Shadows
July 27, 2017
Human love, human beauty, are only shadows… They could not move us so deeply if they had not in them something of the divine.
— Comments —
Stephen Ippolito writes:
Father Knox does us a great service by urging us to look beyond the merely superficial sensation of love to its origins in order to discover what we can of its true nature and meaning. It’s a very catholic approach, it seems to me: placing God at the fore. (And all too rare).

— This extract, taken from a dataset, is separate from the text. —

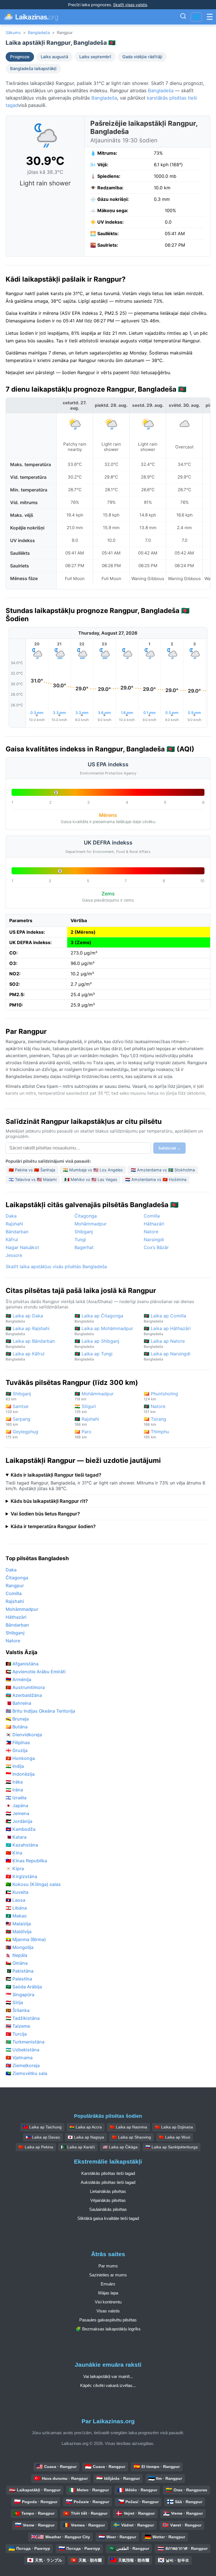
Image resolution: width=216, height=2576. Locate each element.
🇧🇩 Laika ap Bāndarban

Graham Greene takes the very same point a bit further, I think, when in his masterpiece, The Power and the Glory, he reminds us that as beautiful, intense and moving as God’s disclosed truths seem to us, we humans are necessarily limited in our ability to comprehend them fully. He does it very effectively:
“Oh, the priest said…God is love. I don’t say the heart doesn’t feel a taste of it, but what a taste. The smallest glass of love mixed with a pint pot of ditch-water. We wouldn’t recognise that love. It might even look like hate. It would be enough to scare us – God’s love.
It set fire to a bush in the desert, didn’t it, and smashed open graves and set the dead walking in the dark. Oh, a man like me would run a mile to get away if he felt that love around.”
What an exciting prospect heaven seems when one considers how amplified its joys must be. What seems unsurpassable bliss to we mortals is only a shadow of the divine reality.
Surely this is where we in the west, as a civilisation, have lost our way. Wherever people live just for themselves they thereby make the imperfect and the transitory, rather than the transcendent and the perfect the measure of all value. Embracing the shadow rather than the substance is a foolish and unedifying way to live, no?